**Problem description**:
The response should consist of every line below, restated exactly, with no pictures.

**Data in this exercise**:

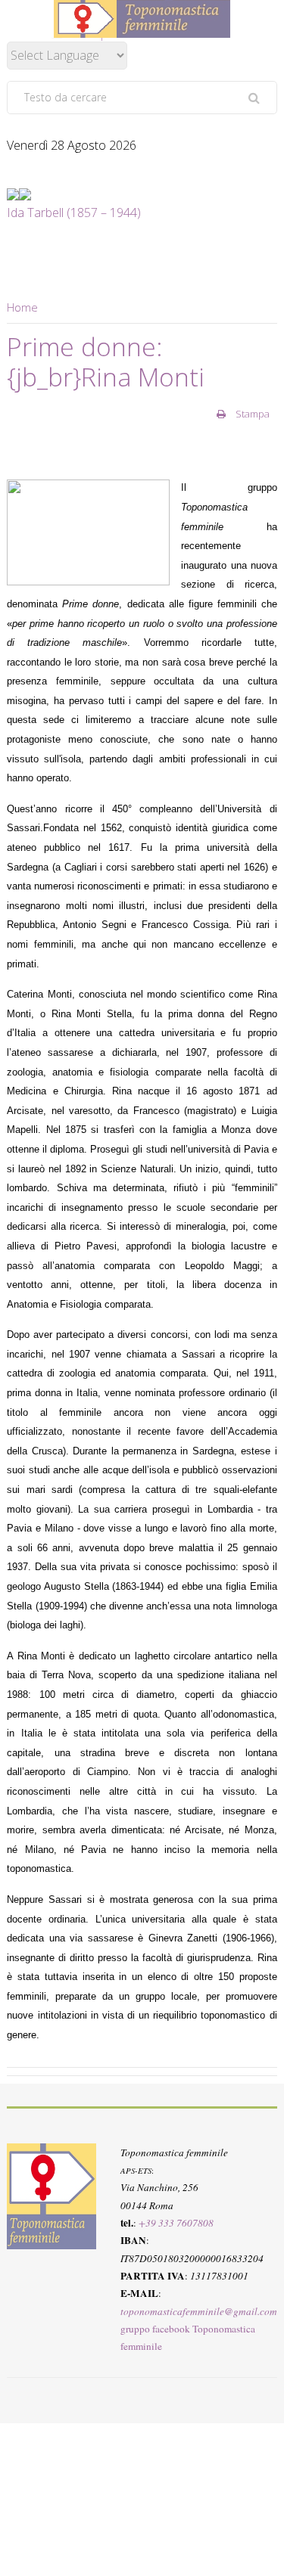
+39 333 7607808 (176, 2223)
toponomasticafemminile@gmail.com (198, 2310)
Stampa (251, 414)
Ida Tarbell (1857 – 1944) (74, 212)
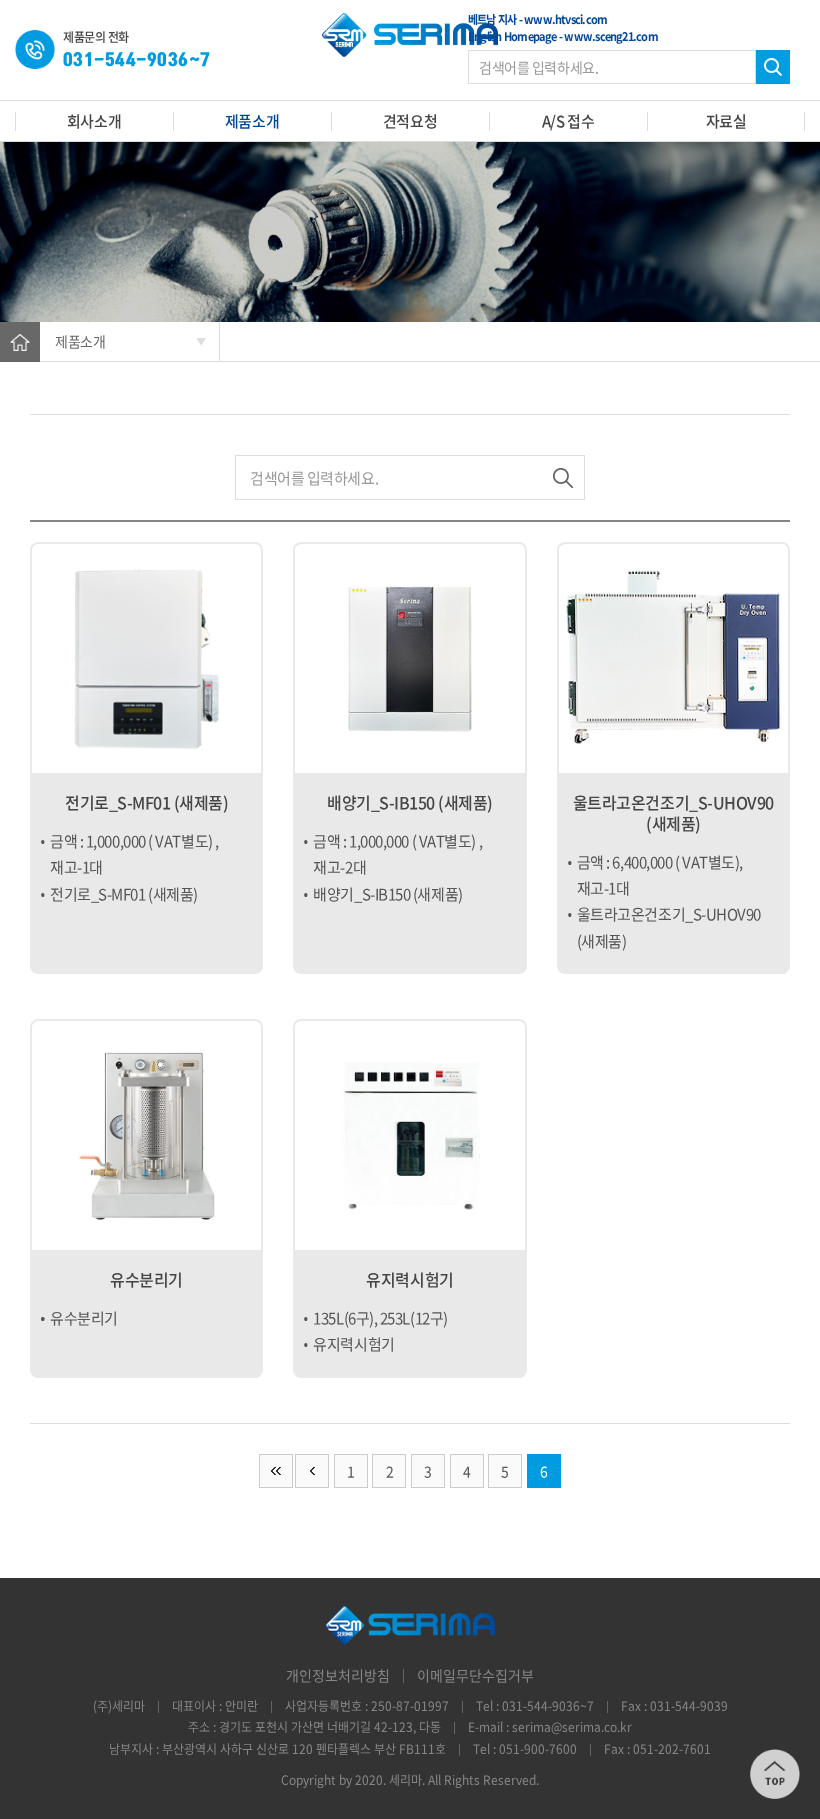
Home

**Exercise solution**:
+39 333 7607808 (176, 2223)
toponomasticafemminile@gmail.com (198, 2310)
Stampa (251, 414)
Ida Tarbell (1857 – 1944) (74, 212)
Home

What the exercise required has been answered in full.